In the beginning of her book Stuck? Diagrams Help. Abby Covert tells the story of helping a friend who had just undergone surgery.
After being discharged from the hospital, they make their way home with medications and info-packets in hand, stopping at a pharmacy on the way to pick up even more. By the time they got home, they had an entire collection of documents and pill bottles and pamphlets and medicine boxes and a long road to recovery ahead.
You can imagine the overwhelm both Covert and her friend were feeling in this challenging time of recovery and uncertainty. How do you even wrap your head around all of that material that they came home with?
After helping her friend settle in to get some rest, Covert dug into the material and (guided no doubt by her background as an information architect) started sorting all of that material into four different piles. One pile of things that needed to be addressed today, another pile of things that were relevant over the next two weeks of recovery, another pile of things relevant for the longer recovery process, and the last pile containing materials that were just trying to sell then something.
After doing that sorting, she focused on just the pile relevant for the next two weeks. From that information, she created a simple yet extremely helpful diagram showing what those next two weeks were going to look like.
At 8am it was important for her friend to take Pill A. Then from 9:00am to 11:00am there would be a home health visit every other day. At 12:00pm it was time for Pill B and an injection, then at 8pm Pill C, and then the need to clean all of the equipment before bed.
Now, the image above is a pretty simple timeline, but here’s what Covert said about it: “It was the first clear picture of what life would look like for the next two weeks in recovery.”
They had come from an intense surgery in a hospital, making their way home with all of those medications and all of that information to process, and they had transitioned from that state of overwhelm to a clear picture of what life would look like, not just for Covert and her friend, but also anyone else who was coming over to support the recovery process.
Just imagine how helpful it would be to have that sketch hung up on the fridge so that whoever arrives at the home can quickly get a sense for what’s going on and how they might be helpful. Covert had taken a physical mess, an intellectual mess, and an emotional mess and she made sense of it.
That’s the power of visual thinking, where you take a complex set of information and sketch out a diagram or drawing that reduces overwhelm, provides clarity and focus, and supports intentional action.

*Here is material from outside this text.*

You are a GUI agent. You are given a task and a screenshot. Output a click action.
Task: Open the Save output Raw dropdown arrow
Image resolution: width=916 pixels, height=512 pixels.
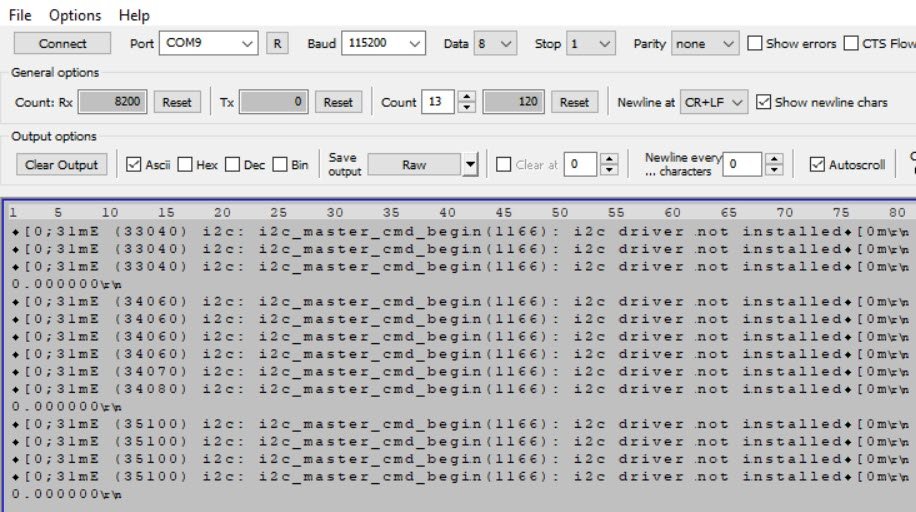(x=470, y=165)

What I appreciate about this example (and why I think Covert starts the book with it) is that it shows you that the visuals you create don’t have to be fancy. They don’t have to be illustrative. For the diagram above you only need to step up the first two rungs of the Visual Language Ladder. All you’re using are words and shapes.
So don’t discount the value that can come from simple diagrams, and maybe even consider where in your life some sort of a timeline that maps out important tasks might be useful.
If you’re interested in more of the diagramming side of visual thinking, I highly encourage you to pick up Covert’s book. This is her second. The first is How to Make Sense of Any Mess, which is already on my short list for the 2026 Sketch Instinct Book Club.